WHAT TO WORK ON →
Please reproduce, exactly and in full, the lines from the one containing "You are a computer-use agent. The image" to the end of the material below.

┌─ THE DATA

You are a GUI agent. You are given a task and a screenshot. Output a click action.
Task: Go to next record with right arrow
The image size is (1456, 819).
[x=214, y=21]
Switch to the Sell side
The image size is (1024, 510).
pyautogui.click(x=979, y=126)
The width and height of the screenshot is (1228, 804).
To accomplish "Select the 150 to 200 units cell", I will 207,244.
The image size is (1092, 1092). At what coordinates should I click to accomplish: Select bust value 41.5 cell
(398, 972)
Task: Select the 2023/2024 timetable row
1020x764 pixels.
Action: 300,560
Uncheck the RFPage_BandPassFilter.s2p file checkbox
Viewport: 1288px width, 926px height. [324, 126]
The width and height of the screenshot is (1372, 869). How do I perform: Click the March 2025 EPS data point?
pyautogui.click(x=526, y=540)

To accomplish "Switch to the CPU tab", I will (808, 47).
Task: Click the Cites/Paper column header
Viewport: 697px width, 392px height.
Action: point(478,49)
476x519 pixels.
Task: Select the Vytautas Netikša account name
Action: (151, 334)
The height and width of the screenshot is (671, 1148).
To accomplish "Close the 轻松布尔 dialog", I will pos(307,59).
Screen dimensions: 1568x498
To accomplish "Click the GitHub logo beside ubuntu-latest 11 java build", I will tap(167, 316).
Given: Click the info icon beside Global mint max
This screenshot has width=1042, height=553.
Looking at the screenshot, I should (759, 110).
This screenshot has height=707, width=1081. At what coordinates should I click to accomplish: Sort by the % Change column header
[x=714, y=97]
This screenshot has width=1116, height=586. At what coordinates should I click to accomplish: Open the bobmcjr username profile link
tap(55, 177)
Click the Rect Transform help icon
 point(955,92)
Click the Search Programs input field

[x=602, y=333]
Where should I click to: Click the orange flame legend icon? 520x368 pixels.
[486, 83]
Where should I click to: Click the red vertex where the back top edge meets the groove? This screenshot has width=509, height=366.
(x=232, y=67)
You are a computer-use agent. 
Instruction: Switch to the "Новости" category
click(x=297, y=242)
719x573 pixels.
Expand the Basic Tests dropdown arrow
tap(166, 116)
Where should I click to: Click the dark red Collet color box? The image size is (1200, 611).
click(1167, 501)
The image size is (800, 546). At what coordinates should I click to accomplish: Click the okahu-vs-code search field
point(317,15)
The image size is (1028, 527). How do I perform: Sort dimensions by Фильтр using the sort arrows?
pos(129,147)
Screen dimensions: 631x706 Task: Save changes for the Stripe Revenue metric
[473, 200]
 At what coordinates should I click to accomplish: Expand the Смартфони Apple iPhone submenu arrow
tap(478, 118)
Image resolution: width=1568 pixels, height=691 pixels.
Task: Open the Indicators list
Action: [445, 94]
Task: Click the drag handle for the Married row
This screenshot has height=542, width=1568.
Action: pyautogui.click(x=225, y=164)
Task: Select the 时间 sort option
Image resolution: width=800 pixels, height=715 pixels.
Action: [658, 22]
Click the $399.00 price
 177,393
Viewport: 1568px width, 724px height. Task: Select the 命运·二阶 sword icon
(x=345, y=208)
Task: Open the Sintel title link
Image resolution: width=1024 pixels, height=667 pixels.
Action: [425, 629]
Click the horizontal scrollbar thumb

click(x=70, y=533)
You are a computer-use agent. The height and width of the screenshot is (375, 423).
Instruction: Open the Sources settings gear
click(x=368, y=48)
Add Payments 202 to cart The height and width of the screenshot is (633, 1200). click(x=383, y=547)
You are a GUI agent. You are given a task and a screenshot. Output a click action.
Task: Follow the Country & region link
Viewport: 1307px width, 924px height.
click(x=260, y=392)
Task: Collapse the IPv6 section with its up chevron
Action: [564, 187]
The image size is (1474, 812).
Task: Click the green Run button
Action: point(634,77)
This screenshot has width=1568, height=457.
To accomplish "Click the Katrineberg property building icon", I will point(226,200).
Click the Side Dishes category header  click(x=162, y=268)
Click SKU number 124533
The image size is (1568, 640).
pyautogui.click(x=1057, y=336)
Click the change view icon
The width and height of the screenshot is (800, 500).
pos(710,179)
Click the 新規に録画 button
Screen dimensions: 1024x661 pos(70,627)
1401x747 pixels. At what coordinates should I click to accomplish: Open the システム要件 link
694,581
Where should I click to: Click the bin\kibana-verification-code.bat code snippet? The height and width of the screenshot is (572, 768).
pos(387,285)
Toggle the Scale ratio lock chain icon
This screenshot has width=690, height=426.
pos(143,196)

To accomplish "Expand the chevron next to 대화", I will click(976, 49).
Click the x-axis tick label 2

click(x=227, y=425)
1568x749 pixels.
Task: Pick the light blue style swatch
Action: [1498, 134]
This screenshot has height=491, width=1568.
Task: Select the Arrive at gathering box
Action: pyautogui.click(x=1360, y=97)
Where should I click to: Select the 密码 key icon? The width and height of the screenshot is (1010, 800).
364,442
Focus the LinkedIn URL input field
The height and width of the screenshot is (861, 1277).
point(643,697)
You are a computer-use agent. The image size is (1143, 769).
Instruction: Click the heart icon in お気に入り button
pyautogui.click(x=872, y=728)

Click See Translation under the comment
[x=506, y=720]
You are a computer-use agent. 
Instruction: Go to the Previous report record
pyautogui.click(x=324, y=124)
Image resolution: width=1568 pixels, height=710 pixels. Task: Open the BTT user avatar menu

└─

PROBLEM SOLUTION →
You are a computer-use agent. The image size is (1143, 769).
Instruction: Click the heart icon in お気に入り button
pyautogui.click(x=872, y=728)

Click See Translation under the comment
[x=506, y=720]
You are a computer-use agent. 
Instruction: Go to the Previous report record
pyautogui.click(x=324, y=124)
Image resolution: width=1568 pixels, height=710 pixels. Task: Open the BTT user avatar menu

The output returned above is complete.